* _EXCERPT TO READ_

┌──

These two works are unique in their narrative and pictorial bluntness, and in Sirbiladze’s construction of the figures as characters whose actions and expressions are roughly readable, rather than unspecific bodies. The gut-punch of both should be undercut by the abjection and awkwardness of the scenarios, but instead they churn with the turmoil of life, like emotions sketched in real time.

The same raw feeling, filtered through an exacting artistic hand and mind to create a palpable visual effect, carries throughout the show. In “Tryangel” (2007), a figure sitting next to what looks like a syringe curls into a ball in the middle of another tilted interior, forming a spiral, while “Lenin’s Bulb” (2005) shows a nude, skinny woman floating in a dark gray space, a night sky or void. Other portraits comprise just a few rapid brush strokes, coaxing a figure from a flurry of gestural activity (as in the chaotic, unnerving “My Rapist” or the sparse, jittery markings of “When a Baby Was Pissing in Her Belly,” both from 2006). These images show people suspended between coming into being and losing themselves.

└──

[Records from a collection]
┌──

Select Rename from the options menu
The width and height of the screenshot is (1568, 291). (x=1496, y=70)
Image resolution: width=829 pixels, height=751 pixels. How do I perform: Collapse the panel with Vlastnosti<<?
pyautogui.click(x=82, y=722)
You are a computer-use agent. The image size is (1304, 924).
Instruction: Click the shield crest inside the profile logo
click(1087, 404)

└──
┌──

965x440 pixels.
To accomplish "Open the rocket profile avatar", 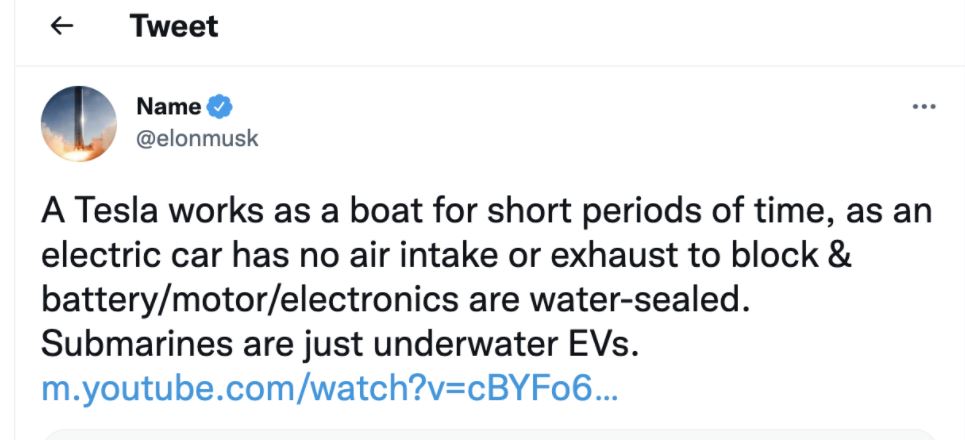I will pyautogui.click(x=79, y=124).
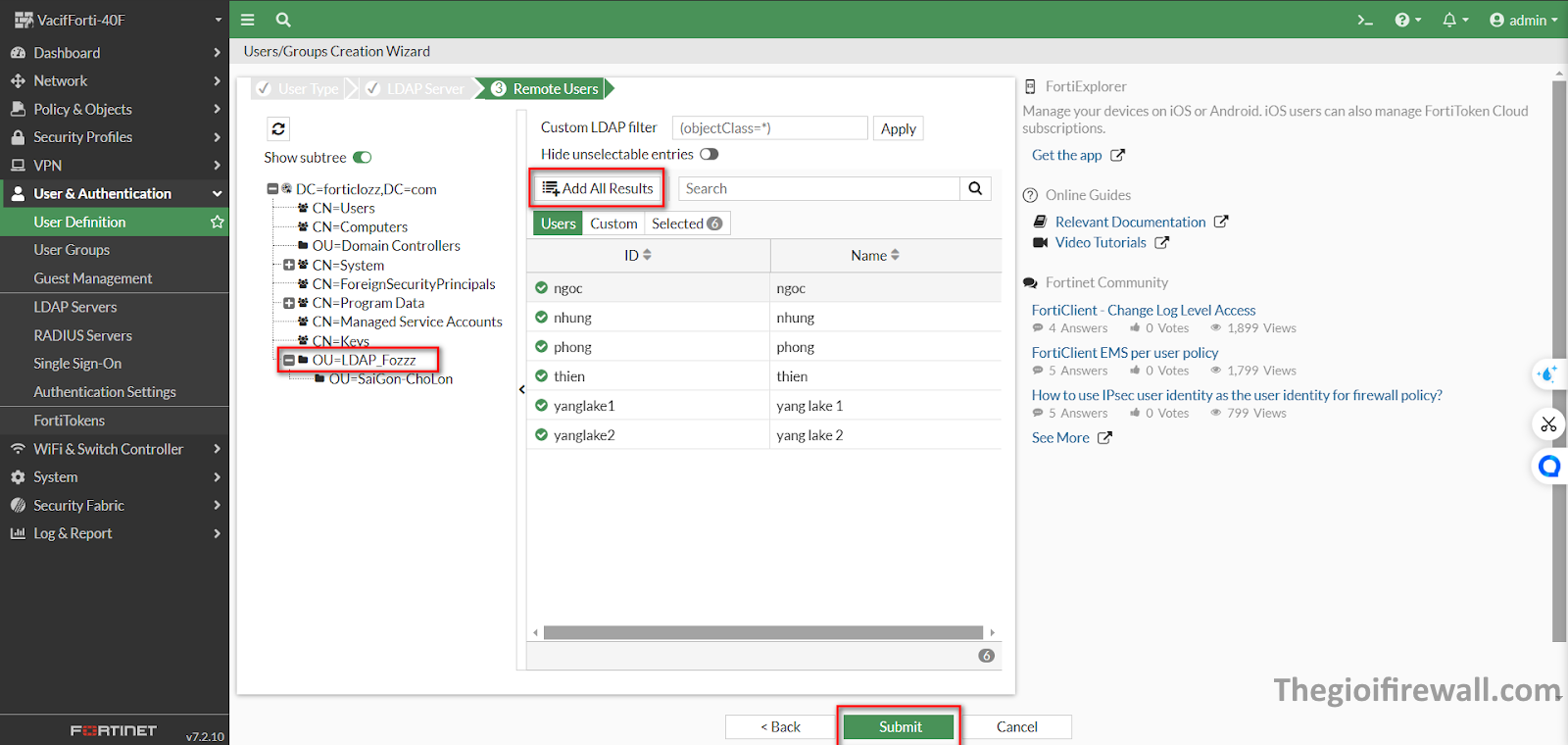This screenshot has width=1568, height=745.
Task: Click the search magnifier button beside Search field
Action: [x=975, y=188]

└──

* _EXERCISE SET_
1. Transcribe the Sirbiladze excerpt from "The same raw" to "and losing themselves.".
2. Answer these questions using the Sirbiladze excerpt.
(a) In the first paragraph, how does Sirbiladze construct the figures in the two works?
(b) What year is "Tryangel" dated?
(c) In "Lenin's Bulb," where does the nude, skinny woman float?
You don't need the items to do any of the tasks.

* _OUTPUTS BY TASK_
1.
The same raw feeling, filtered through an exacting artistic hand and mind to create a palpable visual effect, carries throughout the show. In “Tryangel” (2007), a figure sitting next to what looks like a syringe curls into a ball in the middle of another tilted interior, forming a spiral, while “Lenin’s Bulb” (2005) shows a nude, skinny woman floating in a dark gray space, a night sky or void. Other portraits comprise just a few rapid brush strokes, coaxing a figure from a flurry of gestural activity (as in the chaotic, unnerving “My Rapist” or the sparse, jittery markings of “When a Baby Was Pissing in Her Belly,” both from 2006). These images show people suspended between coming into being and losing themselves.

2.
(a) As characters whose actions and expressions are roughly readable, rather than unspecific bodies.
(b) 2007.
(c) In a dark gray space, a night sky or void.